Dans quelques jours, quand débutera l’US Open, le Grec Stefanos Tsitsipas arrivera avec son meilleur classement en carrière, une 15ème place mondiale. Il sera ainsi propulsé tête de série n°15 pour la première fois dans un tournoi du Grand Chelem. Pas mal pour un joueur qui a eu 20 ans le 12 août dernier. Ce qui est plus fulgurant, c’est la progression de ce jeune pensionnaire de la Mouratoglou Tennis Academy, qui était encore classé 91ème mondial en tout début d’année. C’est indéniable, Tsitsipas a changé de dimension en quelques mois seulement. Au mois de janvier, il devait encore en passer par les qualifications du premier tournoi ATP 250 de la saison à Doha. Il y a tout juste un an, il disputait même les qualifications à New York et perdait au troisième face à un Français, un certain… Nicolas Mahut. Que s’est-il passé en à peine un an pour que Stefanos Tsitsipas change ainsi de dimension et dans quels domaines a-t-il le plus progressé ces dernières semaines ? Focus sur un joueur qui pourrait jouer les tout premiers rôles dans un avenir pas si lointain, à commencer par cet fin d’été dans la grosse pomme, là où tout est possible…
2018, l’année des premières pour Tsitsipas
Il y a encore un an, le Grec était classé au-delà du Top 100, à la 161ème place mondiale au classement ATP (au 28 août 2017). Grâce à une victoire en Challenger juste après l’US Open en 2017 et sa première demi-finale sur le circuit principal au tournoi ATP 250 d’Anvers mi-octobre, suivie d’une nouvelle finale au Challenger de Brest, Stefanos Tsitsipas avait fait son entrée dans le Top 100 et avait terminé la saison à la 91ème place mondiale. C’était déjà la preuve d’une certaine progression pour un jeune joueur alors âgé de 19 ans. Pensionnaire de la Mouratoglou Tennis Academy depuis 2015, on pouvait même lire sur le site de l’académie dirigée par l’entraîneur de Serena Williams que « 2017 fut l’année de la révélation. 2018 doit être celle de la confirmation. » Premier remplaçant lors de la première édition du Masters de la Next Gen à Milan au mois de novembre, il n’y a pas joué mais sera assurément présent en 2018, puisqu’il est actuellement deuxième de la « Race to Milan ». Il y serait alors l’un des grands favoris, en l’absence (presque certaine) d’Alexander Zverev, qui devrait lui jouer le Masters de Londres (il est actuellement classé n°4 mondial). Toujours coaché par son père, Tsitsipas s’est entouré depuis son arrivée à la Mouratoglou Tennis Academy d’un staff professionnel qui lui a permis de jouer à un tout autre niveau. Pour rappel, le jeune grec avait atteint la 1ère place mondiale chez les Juniors en 2016.

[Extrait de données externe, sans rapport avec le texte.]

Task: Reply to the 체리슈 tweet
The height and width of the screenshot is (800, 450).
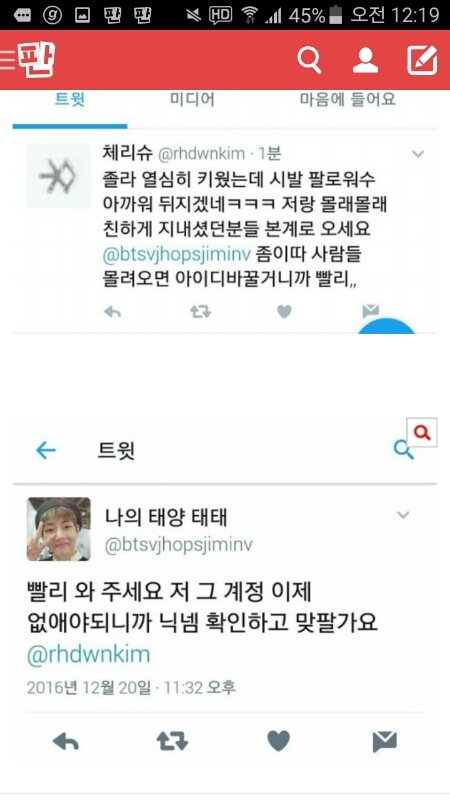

Pour ce qui est de 2018, Stefanos Tsitsipas n’a pas tardé à confirmer les espoirs placés en lui. Demi-finaliste au Challenger de Quimper début février, il allait commencer à faire parler de lui quelques semaines après, en atteignant les quarts de finale du tournoi ATP 500 de Dubaï (défaite 6-4, 3-6, 6-3 face à Malek Jaziri). Mais c’est lors de la saison sur terre battue qu’il va réellement se révéler au grand public. Fin avril, alors classé 63ème joueur mondial, il va atteindre sa première finale sur le circuit ATP au tournoi ATP 500 de Barcelone, avec au passage des victoires de prestige sur Diego Schwartzman et Dominic Thiem. Il sera arrêté par le n°1 mondial Rafael Nadal (6-2, 6-1) qui lui a montré le chemin qu’il lui restait alors à parcourir avant de se frotter aux tout meilleurs. Après avoir enchaîné par une demi-finale au tournoi ATP 250 d’Estoril, le Grec connaîtra un coup de moins bien et perdra face au même Thiem au deuxième tour à Roland-Garros. Il renouera ensuite avec le succès sur gazon : quart de finale à ‘s-Hertogenbosch et son premier huitième de finale en Grand Chelem à Wimbledon (stoppé par John Isner en trois sets 6-4, 7-6 (8), 7-6 (4)). Il sortait de cette période de tournois avec son meilleur classement : n°32 à l’ATP, ce qui était déjà une belle progression. Mais Stefanos Tsitsipas ne comptait pas s’arrêter là. Pour préparer l’US Open et la saison américaine sur dur, il a débuté par le tournoi ATP 500 de Washington. Une fois de plus, il a montré toute l’étendue de son talent et ses récents progrès. Il a atteint les demi-finales en battant notamment David Goffin, seul Alexander Zverev lui coupant l’herbe sous le pied (6-2, 6-4) en demies. Le Grec allait ensuite enchaîner en se hissant en finale du Masters 1000 de Toronto, sa première finale à ce niveau ! Après avoir battu quatre membre du Top 10 (Dominic Thiem, Novak Djokovic, Alexander Zverev et Kevin Anderson), un exploit titanesque, il allait encore se heurter au n°1 mondial Rafael Nadal, qui le battait une nouvelle fois en deux sets 6-2, 7-6 (4). Grâce à ces nouveaux très bons résultats, Tsitsipas a atteint son nouveau meilleur classement (15ème mondial) et abordera l’US Open dans la peau d’un sérieux outsider.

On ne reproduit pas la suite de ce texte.